If 20% of the people were paying attention, this shit wouldn't be happening.

Seer's picture

And it STILL comes down to whether there's a market out there.  Wages dropping, unemployment rising, all leads to only one conclusion: there is no longer any way of generating growth (other than faking it through M&A)

The H1-B visa stuff was pretty much an automatic element in our path approaching the cliff: if none of it had happened it wouldn't have changed much of anything, perhaps might has sped up the collapse.  NOTE: not defending the "practice," just pointing out that none of it really addresses the fundamental issues of there no longer being growth available (lack of cheap physical resources).

TeethVillage88s's picture

Poster child for planned obsolescence.

Complicated software that not only provides backdoors for NSA spying, but creates industry need for you to upgrade your computer and your software. Zeitgeist style capitalism.

Creates the need for more consumers each year and less value in the product so that consumption goes up.

Jumbotron's picture

This is a sure sign of collapse.  This is not about the consolidation of markets because they are so healthy that it spawned so many players until it reached saturation.

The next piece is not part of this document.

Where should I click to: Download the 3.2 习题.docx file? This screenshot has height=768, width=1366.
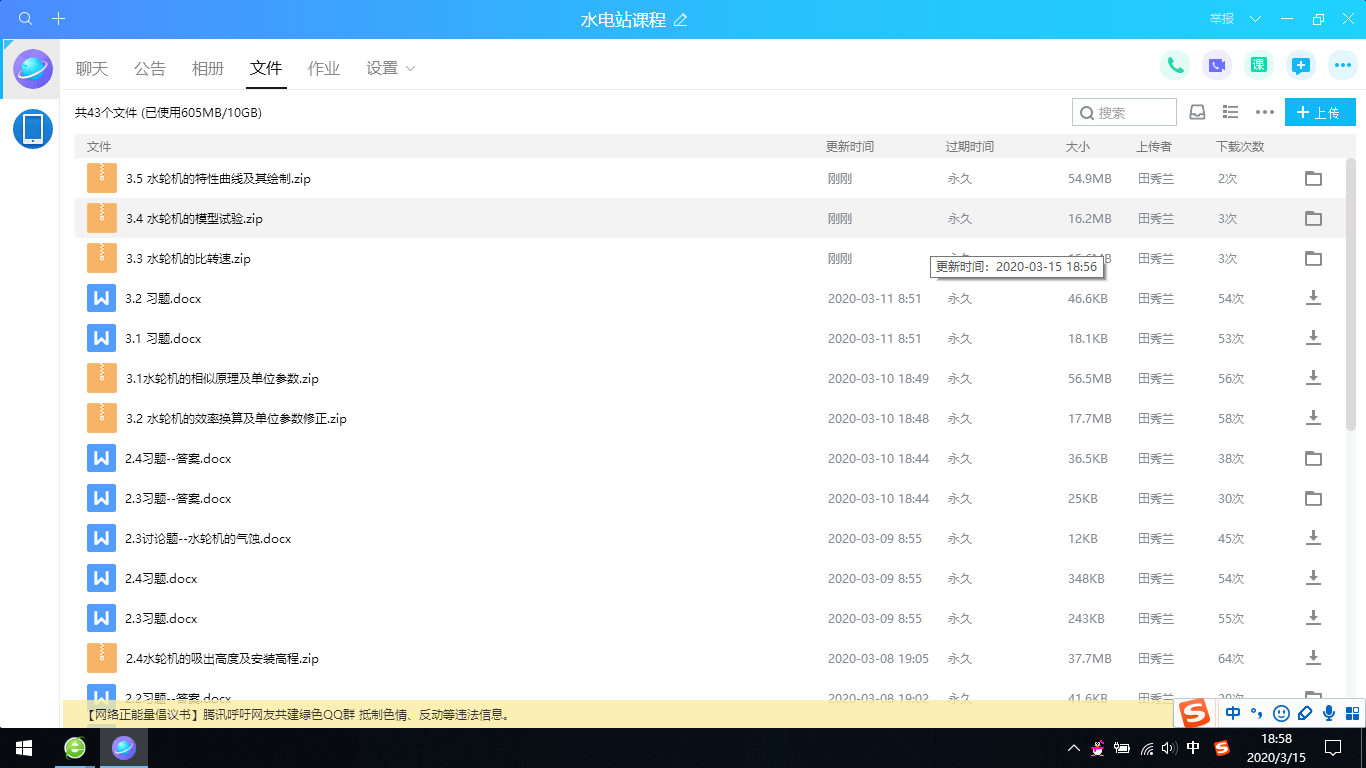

This is consolidation due to dwindling resources.  Much of it the dwindling amount of discretionary dollars in people's pockets to buy the next version of iShit.  Also the dwindling natural resources which are driving up costs. don't need as many people making shit.  That's why we have slaves in China.

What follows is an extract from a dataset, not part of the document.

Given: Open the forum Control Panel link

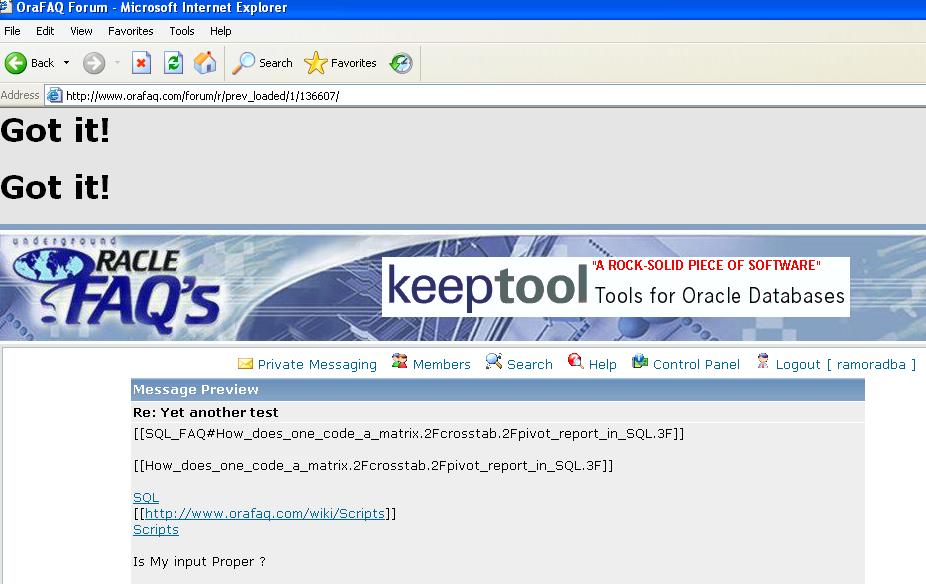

Mergers and acquisitions in this day and age are a guidepost to the collapse.

Kassandra's picture

So, corporations are "people" and now they have a soul? Who knew?

tvdog's picture

Interesting little tidbit: in 1776, there was no such thing as a corporation in America. The first corporation law was enacted in 1790 - and it placed an expiration date of one year on each corporation organized. When the year was up, the corporation would have to get its charter renewed, or it would cease to exist.

Flash forward to 2014, and corporations are people, except that they pay less taxes than regular flesh-and-blood people, and they live forever.

Nick Jihad's picture

Not arguing against the collapse, but I'm not sure that this is a sign of it. This has been going on in the computer industry for as long as I can remember. This reminds me of the '90s when Compaq was shedding employees that it had gained thru the DEC aquisition. The shoe was on the other foot, when HP acquired Compaq.

tvdog's picture

I remember the HP/Compaq merger. HP used to make good stuff (I still have an ancient Laserjet that runs like a charm), while Compaq computers were always crap. After the merger, everything HP made was crap too.

SoCalBusted's picture

Had a Compaq laptop from 2001 that lasted 9 years.  They went to crap around 2004 when you could no longer use a philips head screw driver to replace the HD or upgrade te RAM.

pitz's picture

The company wasn't colloquially known as "Crapaq" in the industry for nothing, after all.  Not sure how they moved their stuff towards the end.  Bribes maybe?